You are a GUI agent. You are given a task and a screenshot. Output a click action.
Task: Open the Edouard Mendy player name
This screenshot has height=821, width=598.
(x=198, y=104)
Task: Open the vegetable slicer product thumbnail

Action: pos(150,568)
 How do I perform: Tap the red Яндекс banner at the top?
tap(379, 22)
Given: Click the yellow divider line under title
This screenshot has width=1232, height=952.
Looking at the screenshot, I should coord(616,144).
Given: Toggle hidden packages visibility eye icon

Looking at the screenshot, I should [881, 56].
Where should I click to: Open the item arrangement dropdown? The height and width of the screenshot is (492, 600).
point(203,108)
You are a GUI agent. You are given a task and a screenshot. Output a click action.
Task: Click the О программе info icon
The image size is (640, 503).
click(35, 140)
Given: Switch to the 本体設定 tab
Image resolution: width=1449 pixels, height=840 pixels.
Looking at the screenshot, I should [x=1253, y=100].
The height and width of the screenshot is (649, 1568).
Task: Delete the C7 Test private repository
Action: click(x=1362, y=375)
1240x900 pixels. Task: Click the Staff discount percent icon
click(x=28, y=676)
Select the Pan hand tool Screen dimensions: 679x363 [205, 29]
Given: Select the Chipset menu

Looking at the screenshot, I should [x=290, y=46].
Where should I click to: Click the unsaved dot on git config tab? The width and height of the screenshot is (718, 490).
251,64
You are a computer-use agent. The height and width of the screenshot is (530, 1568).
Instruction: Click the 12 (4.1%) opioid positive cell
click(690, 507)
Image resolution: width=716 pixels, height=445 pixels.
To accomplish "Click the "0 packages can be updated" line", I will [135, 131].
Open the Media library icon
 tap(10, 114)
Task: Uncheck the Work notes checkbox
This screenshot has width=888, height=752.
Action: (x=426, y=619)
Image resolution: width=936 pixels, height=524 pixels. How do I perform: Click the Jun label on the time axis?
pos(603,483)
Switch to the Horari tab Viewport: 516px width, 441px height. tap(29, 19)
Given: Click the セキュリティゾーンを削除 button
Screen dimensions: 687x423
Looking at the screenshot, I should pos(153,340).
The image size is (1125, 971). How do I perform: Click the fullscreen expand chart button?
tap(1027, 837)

## About this exercise
An exact restatement of the data is required.

## Answer section
You are a GUI agent. You are given a task and a screenshot. Output a click action.
Task: Open the Edouard Mendy player name
This screenshot has height=821, width=598.
(x=198, y=104)
Task: Open the vegetable slicer product thumbnail

Action: pos(150,568)
 How do I perform: Tap the red Яндекс banner at the top?
tap(379, 22)
Given: Click the yellow divider line under title
This screenshot has width=1232, height=952.
Looking at the screenshot, I should coord(616,144).
Given: Toggle hidden packages visibility eye icon

Looking at the screenshot, I should [881, 56].
Where should I click to: Open the item arrangement dropdown? The height and width of the screenshot is (492, 600).
point(203,108)
You are a GUI agent. You are given a task and a screenshot. Output a click action.
Task: Click the О программе info icon
The image size is (640, 503).
click(35, 140)
Given: Switch to the 本体設定 tab
Image resolution: width=1449 pixels, height=840 pixels.
Looking at the screenshot, I should [x=1253, y=100].
The height and width of the screenshot is (649, 1568).
Task: Delete the C7 Test private repository
Action: click(x=1362, y=375)
1240x900 pixels. Task: Click the Staff discount percent icon
click(x=28, y=676)
Select the Pan hand tool Screen dimensions: 679x363 [205, 29]
Given: Select the Chipset menu

Looking at the screenshot, I should [x=290, y=46].
Where should I click to: Click the unsaved dot on git config tab? The width and height of the screenshot is (718, 490).
251,64
You are a computer-use agent. The height and width of the screenshot is (530, 1568).
Instruction: Click the 12 (4.1%) opioid positive cell
click(690, 507)
Image resolution: width=716 pixels, height=445 pixels.
To accomplish "Click the "0 packages can be updated" line", I will [135, 131].
Open the Media library icon
 tap(10, 114)
Task: Uncheck the Work notes checkbox
This screenshot has width=888, height=752.
Action: (x=426, y=619)
Image resolution: width=936 pixels, height=524 pixels. How do I perform: Click the Jun label on the time axis?
pos(603,483)
Switch to the Horari tab Viewport: 516px width, 441px height. tap(29, 19)
Given: Click the セキュリティゾーンを削除 button
Screen dimensions: 687x423
Looking at the screenshot, I should pos(153,340).
The image size is (1125, 971). How do I perform: Click the fullscreen expand chart button?
tap(1027, 837)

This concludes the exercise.